• Problem: Retype the part of the article on Costa Rica's pandemic response that opens with the words containing "Llorca, whose country" and closes with "and international trade.", keeping every word and mark unchanged.

By Joe Garvey
Ambassador Dr. Fernando Llorca Castro, Costa Rica's envoy to the United States, said that battling the COVID-19 pandemic has presented many challenges in his country, and that skepticism and disinformation has exacerbated the situation.
"The most difficult challenge we've faced is the information, that it's fake. The information, that it's unreal, not based on scientific evidence," he told a virtual Old Dominion University audience on Friday. "And it has been terrible because you have to be not only fighting the pandemic but at the same time fighting ignorance all the time."
Llorca discussed his country's response to the pandemic as part of the Provost's Lecture Series. He is the first ambassador from his country to speak at ODU.
Costa Rica, which has a population of about five million, had 118,566 confirmed COVID-19 cases and 1,502 deaths as of Nov. 10, according to the U.S. Embassy in the country.
Llorca, whose country is rated as having the third-best health-care system in the world according to the Annual Global Retirement Index, said Costa Rica moved quickly to try to contain the pandemic.
By Jan. 6, the government declared a green alert, "which was the first step to accept the situation of a national emergency," Llorca said. That was two months before the country identified its first confirmed case.
Costa Rica declared a national emergency on March 16, when it had 41 confirmed cases. Llorca said the country put in place a "moderate lockdown."
The country's borders, tourism, large events, discotheques, bars and eventually schools were closed. But Costa Rica did maintain some industrial production, basic commerce and international trade.

• Data to examine:
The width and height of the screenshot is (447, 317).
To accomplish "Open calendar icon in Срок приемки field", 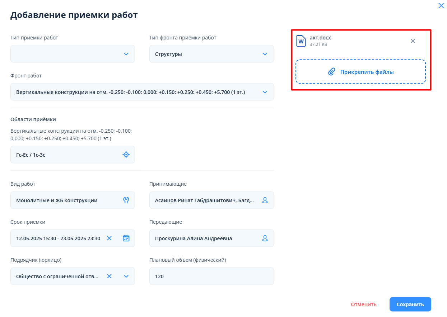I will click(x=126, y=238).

==

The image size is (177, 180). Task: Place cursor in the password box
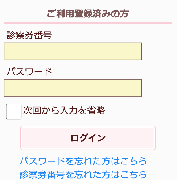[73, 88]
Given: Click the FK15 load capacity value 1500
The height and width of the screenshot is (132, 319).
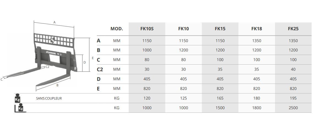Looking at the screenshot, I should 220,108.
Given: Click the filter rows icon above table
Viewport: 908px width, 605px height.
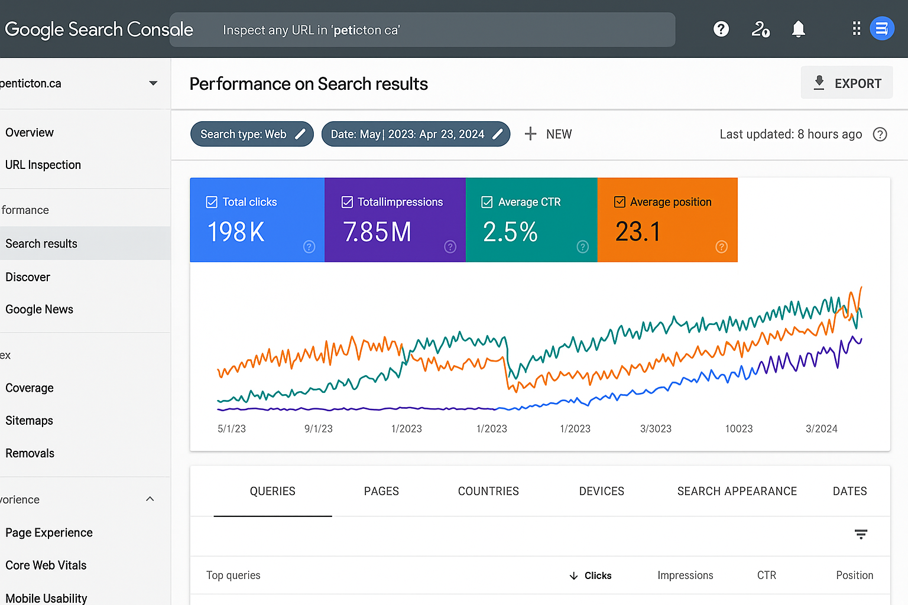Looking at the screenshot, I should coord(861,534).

...

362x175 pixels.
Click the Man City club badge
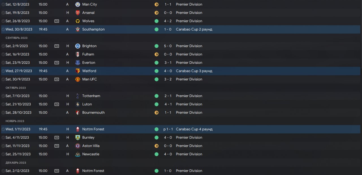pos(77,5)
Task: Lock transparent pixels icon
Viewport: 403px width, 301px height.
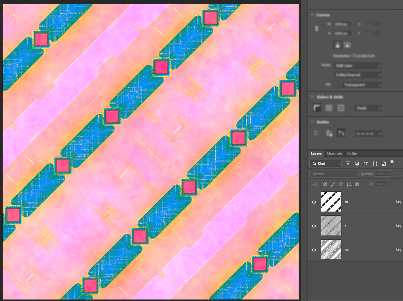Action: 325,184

• Output below:
Llorca, whose country is rated as having the third-best health-care system in the world according to the Annual Global Retirement Index, said Costa Rica moved quickly to try to contain the pandemic.
By Jan. 6, the government declared a green alert, "which was the first step to accept the situation of a national emergency," Llorca said. That was two months before the country identified its first confirmed case.
Costa Rica declared a national emergency on March 16, when it had 41 confirmed cases. Llorca said the country put in place a "moderate lockdown."
The country's borders, tourism, large events, discotheques, bars and eventually schools were closed. But Costa Rica did maintain some industrial production, basic commerce and international trade.